Arbeitszeiten auf einem Kreuzfahrtschiff: Der Alltag an Bord

Wer von einer Karriere auf hoher See träumt, verbindet dies oft mit fernen Ländern und dem Rauschen der Wellen. Doch die Realität hinter den Kulissen eines Kreuzfahrtschiffes verlangt den Angestellten ein enormes Maß an Disziplin und Durchhaltevermögen ab. Die Arbeitszeiten auf dem Schiff unterscheiden sich grundlegend von gewöhnlichen Jobs an Land.

Ein wesentlicher Unterschied ist die ständige Einsatzbereitschaft. Der Aufstieg an Bord ist generell ganzjährig an jedem Tag des Monats möglich, da die schwimmenden Hotels niemals schlafen. Sobald die Vertragslaufzeit beginnt, gibt es kaum noch eine Trennung zwischen Freizeit und Beruf. Fast alle Angestellten müssen sieben Tage die Woche arbeiten. Ein klassisches Wochenende oder freie Tage am Stück existieren während der monatelangen Verträge in der Regel nicht.

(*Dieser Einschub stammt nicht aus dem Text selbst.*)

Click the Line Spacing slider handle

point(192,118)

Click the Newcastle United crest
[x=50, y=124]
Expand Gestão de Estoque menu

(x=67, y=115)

Auch die tägliche Belastung ist intensiv: Zehn bis zwölf Stunden Tage sind üblich und gehören im maritimen Gastgewerbe zum Standard. Diese Stunden werden zudem häufig in sogenannte Teilschichten aufgeteilt, sodass man über den gesamten Tag verteilt im Einsatz ist. Ob in der Küche, im Service, im Entertainment oder im Kabinenbereich – die Crews arbeiten ununterbrochen, um den Passagieren einen perfekten Urlaub zu bieten.

Trotz der extremen Arbeitsbelastung und des Verzichts auf geregelte Freizeit schätzen viele Crewmitglieder die Erfahrung. Man reist um die Welt, knüpft internationale Freundschaften und spart Lebenshaltungskosten, da Unterkunft und Verpflegung gestellt werden. Dennoch bleibt das Leben an Bord ein Knochenjob, der eine hohe körperliche und mentale Belastbarkeit erfordert.